Jean-Louis a été confronté à la pauvreté et à l'exclusion sociale à travers de nombreuses expériences au cours de sa vie. Malgré d'excellents résultats scolaires, il a commencé à travailler à l'âge de 14 ans pour subvenir aux besoins de sa famille. Jean-Louis a suivi un apprentissage de comptabilité avant d'intégrer l'entreprise Daimler, ce qui lui a permis de se former à la communication d'entreprise et institutionnelle. Quelques années plus tard, soucieux de faire ses propres choix, il reprend ses études, choisit le droit et entame une carrière de juriste auprès d'entreprises privées. En 1980, l'entreprise de Jean-Louis lui propose de travailler à l'étranger en tant qu'expatrié. Il accepte et passe quinze ans en Afrique de l'Ouest avec son épouse. De retour en France en 1998, il reprend ses études de droit et se spécialise en droit de la consommation. En 2000, Jean-Louis occupe un poste au bureau du médiateur de la République française à Strasbourg. Ce travail lui a ouvert les yeux sur la vie quotidienne des citoyens, et c'est ainsi qu'il a été confronté pour la première fois à la question du surendettement.

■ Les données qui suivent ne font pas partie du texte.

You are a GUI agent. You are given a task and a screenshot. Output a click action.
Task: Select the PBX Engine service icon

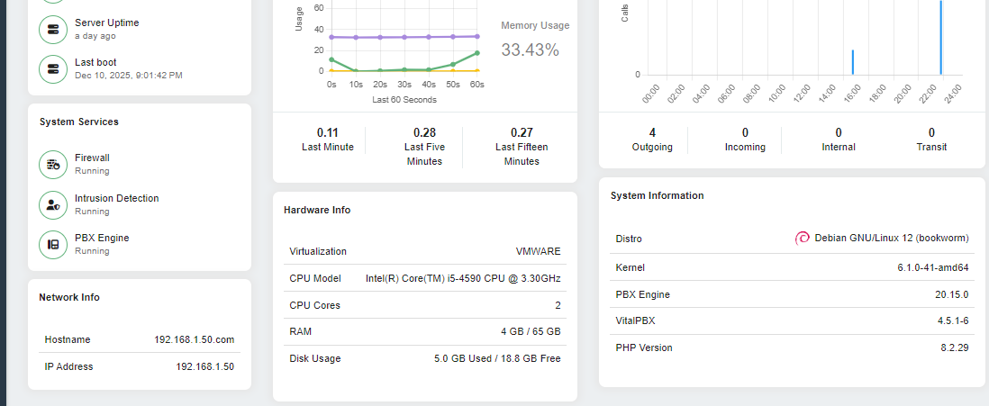click(x=53, y=244)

Comme Jean-Louis n'avait pas d'expertise approfondie sur la dette des citoyens, il a commencé à travailler bénévolement pour une association locale, Cresus, fondée en 1993. Il a progressivement développé sa propre expertise sur le sujet jusqu'en 2004, date à laquelle il a pris la tête de l'association et lui a apporté une nouvelle approche et une nouvelle orientation. Jean-Louis souhaite en effet aider les gens à trouver des solutions pour sortir du surendettement. Il a décidé de travailler à temps plein pour l'association et d'orienter les pratiques de l'organisation vers un modèle innovant de prévention.

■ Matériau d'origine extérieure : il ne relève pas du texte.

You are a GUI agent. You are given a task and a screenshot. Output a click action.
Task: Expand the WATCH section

Déterminé à toucher le plus grand nombre, Jean-Louis conduit également l'expansion géographique de Cresus. Il crée la Fédération Cresus et facilite l'émergence de dix-neuf associations régionales. Les associations locales partagent sa vision et il est élu président de la Fédération nationale. En outre, il devient directeur général de l'association de Strasbourg et la transforme en laboratoire expérimental pour concevoir et lancer de nouveaux types de soutien, des formations préventives, des programmes de microcrédit et une webradio. Jean-Louis a également facilité l'établissement de liens étroits avec les banques et les sociétés financières.